Di Jawa Tengah, merek-merek lokal seperi kopi Cap Tugu Luwak dan Kecap Cap Piring Lombok telah berpindah tangan ke Grup Salim. Semua merek tadi sudah ada di pasar sejak puluhan tahun lalu. Dan, tiap merek tersebut punya penggemar fanatik.
Belakangan “hobi” Grup Salim mengakuisisi merek diikuti pemain internasional. Lihat saja bagaimana Unilever, raksasa fast moving consumer good memasukkan Kecap Cap Bango dalam deretan mereknya. Padahal, di Indonesia, Unilever sudah mengelola 37 lebih merek.
Lalu Bagaimana Arnotts mengakuisisi Helios, Danone menguasai Aqua dan paling akhir ketika Cola-Cola membeli AdeS?
Cola-Cola sesungguhnya sudah memborong berbagai merek lokal di banyak negara, di antaranya Aquarius di Malaysia, Pump di Australia, Namitha di Thailand, Soon So di Korea Selatan, Dasani di AS, the Tian Yu di RRT dan air mineral Bonaqua di Eropa.
Membeli merek memang merupakan jalan pintas untuk menjala konsumen loyal.
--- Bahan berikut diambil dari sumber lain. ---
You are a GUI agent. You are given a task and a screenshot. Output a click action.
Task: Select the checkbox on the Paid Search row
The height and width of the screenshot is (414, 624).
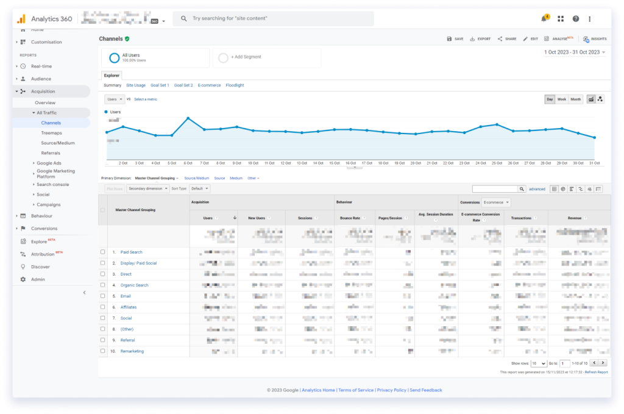tap(102, 252)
Pembeli tinggal membenahi manajemen, distribusi dan kemasan untuk memperkuat apa yang sudah ada.
Mereka sadar bahwa selain mahal, meluncurkan produk baru juga tak selalu menjamin sukses di pasar.
Bonaqua, misalnya, pernah menjadi andalan Cola-Cola untuk menyaingi Aqua. Apa daya? Ternyata nasibnya jeblok di pasar. Akibatnya Cola-Cola menghentikan produksi Bonaqua sejak awal tahun 2000 lalu.
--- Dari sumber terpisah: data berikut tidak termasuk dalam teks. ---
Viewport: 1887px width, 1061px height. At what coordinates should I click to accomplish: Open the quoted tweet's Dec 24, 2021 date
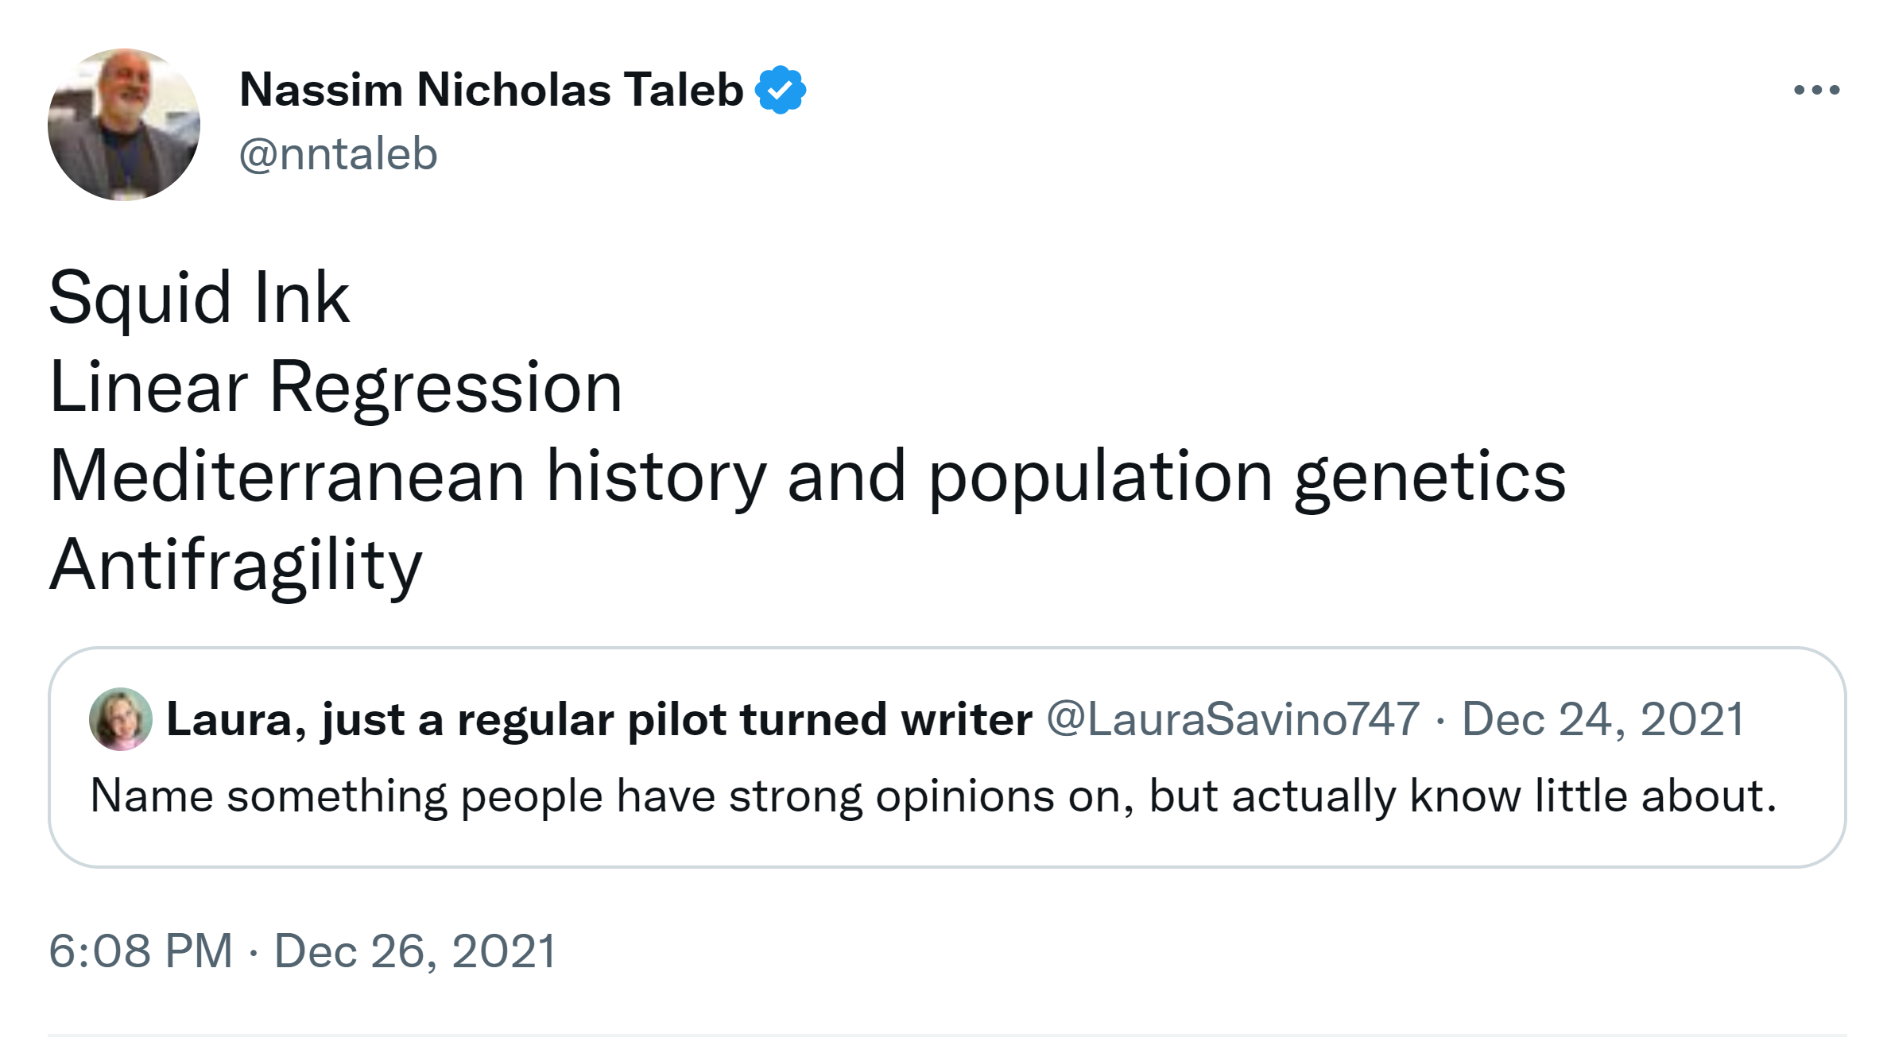coord(1602,719)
Cola-Cola selanjutnya melirik AdeS. Menurut hasil riset pasar, AdeS merupakan pilihan kedua konsumen setelah Aqua. Sesuai Hukum Pemasaran Al Ries dan Jack Trout, di benak konsumen hanya tersedia dua tempat. Menjadi merek pertama atau kedua.
Merek ketiga dan selanjutnya bahkan jarang diingat konsumen. Karenanya, tanpa ragu-ragu Cola-Cola membeli AdeS senilai 19,9 juta dolar AS pada 15 Desember 2000.
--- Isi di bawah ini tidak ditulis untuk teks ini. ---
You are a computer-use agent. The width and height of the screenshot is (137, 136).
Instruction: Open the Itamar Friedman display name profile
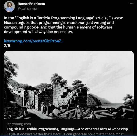click(31, 4)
Selama ini, AdeS berhasil menguasai sekitar 10 persen pangsa pasar air minum dalam kemasan (AMDK). Dengan “tangan dingin” Cola-Cola, diharapkan pangsanya meningkat menjadi dua kali lipat tingkat konsumsi AMDK yang mencapai 350 juta liter per hari sungguh menjanjikan.
Omzet perusahaan minuman pada 1999-2000 di Indonesia mencapai Rp 70 triliun yang melibatkan tenaga kerja 3,4 juta orang.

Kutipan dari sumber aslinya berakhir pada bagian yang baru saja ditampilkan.